Many, many years ago a middle-aged couple moved from the city to our home town, bought a piece of land on the hill, built a house with the mountains behind them, the ocean in front of them. They appeared gentrified and uppity to the local folks, as well as reclusive, so no one knew much about them, where they came from, if they had children. No, no one knew.
Somehow Mr. and Mrs. Uppity lived among them without blending in, which was unheard in this part of the country, where the neighbor’s knew if someone cut a tree down on your property on the second concession, without your permission.
It was like an invisible fence ran around their property that shielded the privacy of the Uppities and kept the locals out. Sometimes you’d see the locals just standing on the road, staring up the hill, saying, ‘It’s a strange, strange world, we live in, when you may not even know who lives beside you.’.
Time passed. Mr. Uppity went to his greater reward. And Mrs. Uppity? No one knows what happened to her. Did she run away in the middle of the night? Did she head to the mountain for a stroll, take a wrong turn and become disoriented, entrapped forever in the deep, dark forest? Is Mrs. Uppity somewhere in that rambling old house, like down in the cellar, scrounging for potatoes, harvested the past fall or up in the attic, digging through trunks of memorabilia?
Or… was Mrs. Uppity from outer space conducting an experiment to understand human relationships, like marriage? Was she one of ‘them’, in human form? Did the space ship come and ‘Beam her up, Scottie’, to report to the Space Alien Commander and Chief, once Mr. Uppity died? And could it be the Extraterrestrials that hold parties in the lonely mansion on the hill? What is that Momma? I never heard of Extraterrestrials before. Later, Jakita, I’ll tell you what I have heard and saw, later.
Finally after many years, the locals scaled the invisible fence and peaked in the windows. The supper dishes were on the table, dinner still on the plate, as if Mrs. Uppity left in a hurry. The closets were full of clothes, the beds made meticulously. Like here one moment, gone the next.
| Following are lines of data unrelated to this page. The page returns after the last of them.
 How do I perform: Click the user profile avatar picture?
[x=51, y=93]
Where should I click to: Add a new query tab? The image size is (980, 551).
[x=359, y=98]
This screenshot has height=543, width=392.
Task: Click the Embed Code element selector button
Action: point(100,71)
Over the years, things happened, no one will lay claim to. The dishes were all broken and flung across the floor. The furniture has been ravaged whether by the Two Footed or the Four Footed, who knows? All the locals can say for sure is that it has been said every few years on a moonlit night, the lonely mansion on the hill is flooded with g;owing lights. Sometimes you can hear music and loud voices coming from the open windows. Then as quickly as it started, it ends abruptly, and the very silence can deafen you.
We never knew what to make of it, Momma told me. No one could figure them out in life so it is a sure bet, we don’t understand them in death.
What a strange story Momma. I got to tell Gen, Ruby, Tigger and Babby about the lonely mansion on the hill. We’ll wrap our heads around it and figure it out. I promise.